Anna ou l’impossibilité de réintégrer le monde. C’est là-dessus que commence Dans les yeux des autres de Geneviève Brisac. Un exemple tout de suite avec cette répartie cinglante face à un écrivain à succès :
…je m’écoute, je me dicte, ma phrase ondule, ma musique si particulière jaillit.
C’est un peu comme si vous vomissiez, dit Anna.
Alexandre est pris d’un tic à l’œil. Il s’éloigne sans la saluer.
Il ne reste plus à Anna qu’à quitter cette soirée et retourner se terrer chez sa sœur Molly, qui l’héberge à grand-peine, tant elle se révèle cette « épine dans les yeux des autres » (épigraphe de Rose Ausländer qui donne son titre au roman).
On comprend pourtant vite qu’Anna est encore plus blessée que blessante, et que c’est à elle-même qu’elle réserve l’essentiel de de son manque de savoir vivre. En quelque sorte, sa vie entière est cette blessure qu’elle aura essayé de recoudre par l’écriture. Comme on le sait, cela marche rarement. Dans le meilleur des cas, il reste des romans.
C’est pourquoi l’histoire d’Anna nous la découvrirons à travers trois carnets : un rouge, un bleu, un noir. La politique, les autres, la mère.
Mais la narratrice ne cède pas à la facilité (souvent lassante chez d’autres) du collage de textes anciens. Nous découvrons ces bribes de passé entrelacées à travers Anna relisant, voire réécrivant, ces carnets.
Le lecteur comprend vite que, dans ce roman, tout le monde connaît l’histoire de ces quatre jeunes gens engagés dans la lutte révolutionnaire, à la fin des années soixante-dix. Les deux sœurs (Anna et Molly) plus leur mère (Mélini); les amants, Boris (revenu auprès de Molly trente ans après) et Marek Meursault (mort en prison au Mexique et devenu une légende).
Anna, personne ne l’a jamais choisie : ni sa mère, ni son amant ; Marek Meursault demeure pour elle un étranger. Et il le demeurera très largement pour nous, lecteurs.
Geneviève Brisac a mis beaucoup de choses dans ce roman, et finalement l’évocation de ces années gauchistes, fondatrices pour elle comme pour ses personnages, tient une place limitée.
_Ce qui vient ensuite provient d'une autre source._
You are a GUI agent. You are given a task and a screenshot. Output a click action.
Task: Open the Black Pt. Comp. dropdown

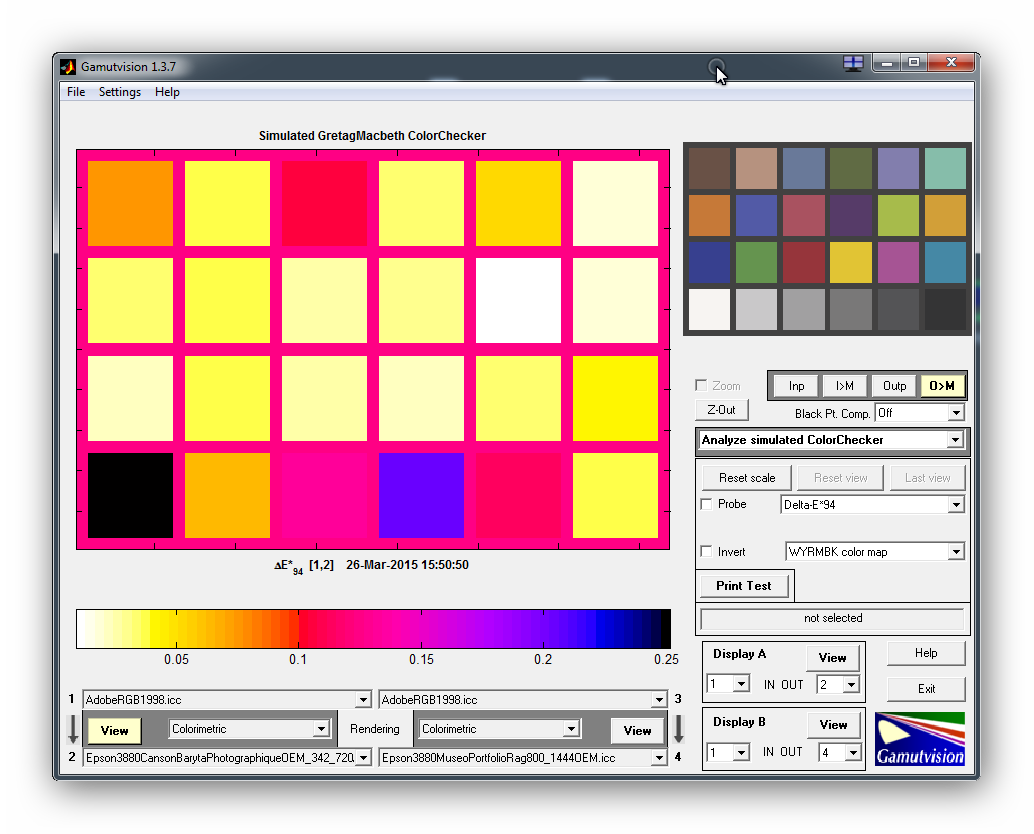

Pas leur importance, mais leur description. Pour ceux qui connaissent, le ton est très juste, et cette retenue fort bienvenue. Les rapports hiérarchiques librement acceptés, le local de la rue du Grand-Prieuré, cet enthousiasme absolu mais fonctionnarisé par souci d’efficacité… Tout cela, et plein de petites touches, donne une image très juste du fonctionnement d’une organisation d’extrême gauche de ces années-là. Mais on nous épargne les anecdotes, les détails censés « faire comprendre », mais qui en réalité embrouillent souvent.
Ceux qui n’ont pas vécu, eh bien ils étudieront de près si ils veulent, ou sinon ils garderont une image imprécise, comme de beaucoup de choses dans l’histoire et dans la vie. Par contre, concernant ses personnages, Geneviève Brisac complète le tableau en détail. Progressivement, le lecteur se les approprie dans leur singularité et leurs rapports croisés. Et croît en lui la sensation d’entrer dans un monde un peu effrayant dans sa dureté, mais d’une richesse à peine évoquée et qui laisse pourtant en nous une trace tenace (comme l’évocation de John Berger ou d’Isaac Babel au détour d’une page).
Reprenons : c’est l’histoire de deux sœurs et de leur mère. Celle des autres, de leurs yeux. Sans oublier les nôtres.
Geneviève BRISAC, Dans les yeux des autres, éd. de l’Olivier, 2014, 306 p., 18,50 €.